Jood Alkibsy

Jood Alkibsy

Jood Alkibsy

How did you choose your degree program?

My choice of Sociology (with a concentration in inequality and social change) was solely because of my lifelong goal of liberation in all forms. I chose this major because it offered me a way to study and understand why society is structured the way that it does, and exposed me to historically proposed solutions for social and global struggles. Of course, I saw a gap in sociology due to its lack of requirement of intersectionality in its framework so I sought my minor in Women and Gender Studies to support my application of sociology.

How did your academic experiences in the College of Humanities and Social Sciences impact you?

My time at CHSS definitely shaped me as an academic and person. Not only were the courses engaging, but the professors were always so immersed in what they were teaching and sought to challenge students. They fostered in me a desire to question everything I am faced with and a boldness to consider unconventional approaches to injustice.

What accomplishment(s) during your time at Mason are you most proud of?

I do not have specific accomplishments that I am proud of, but I am immensely proud of the communities I found and was a part of at Mason and the work that we did as collectives. These communities are the ones that make Mason the beautiful, proud and bold space that it is and they are the ones at the forefront in changing Mason for the better.

Are there faculty or staff members who made a difference during your Mason career?

I am forever grateful for the professors and mentors I met and was able to work with throughout my time at Mason. Nearly every professor I’ve encountered at CHSS has shaped my academic journey positively one way or another. To name a few, Dr.
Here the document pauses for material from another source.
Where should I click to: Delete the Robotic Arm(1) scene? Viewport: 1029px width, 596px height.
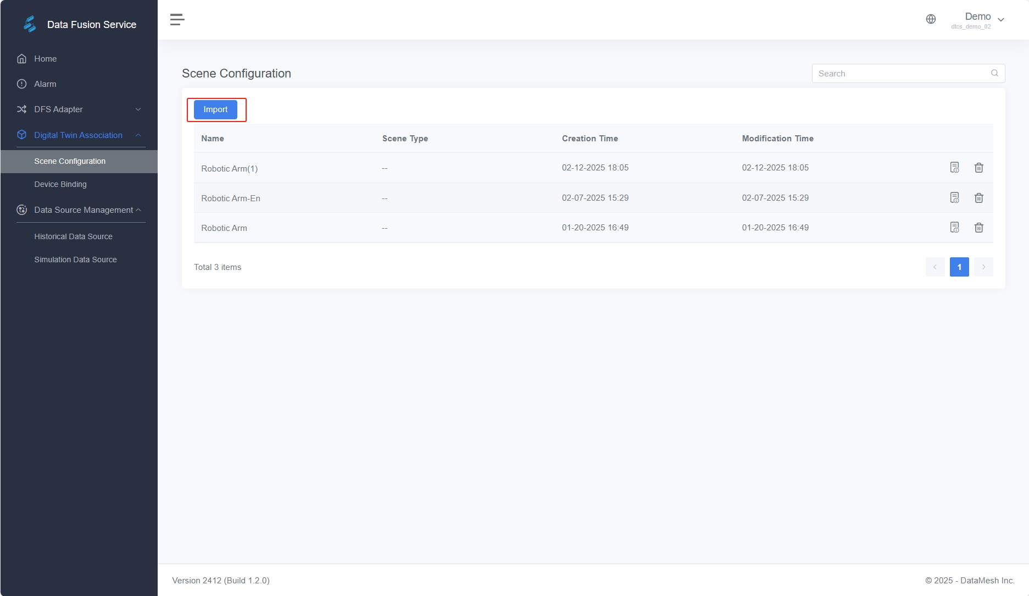coord(979,168)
Yasemin Ipek believed in me and pushed me to fulfill my true potential, even when I doubted myself and the power of my work completely. Dr. Sumaiya Hamdani made school feel like home and I found a comfort in her classrooms that is invaluable and everyone deserves to feel. Dr. David Powers Corwin taught me to challenge myself and gave me the space to choose how to apply my knowledge which granted me a confidence that I am thankful to them for. And Dr. Nancy Hanrahan developed in me a love for sociology that made my academic journey so enjoyable.

What are your current career plans following graduation? What are your long-term career goals?

My current career plans are to pursue academia and become an academic of SWANA and the Arab world. In the process, I hope to further my knowledge on SWANA and Arab Studies, feminist theory and decolonization and all things that overlap them. My goal within and without academia is to challenge colonial and white supremacist systems and institutions and work towards a future where all oppressed peoples are liberated.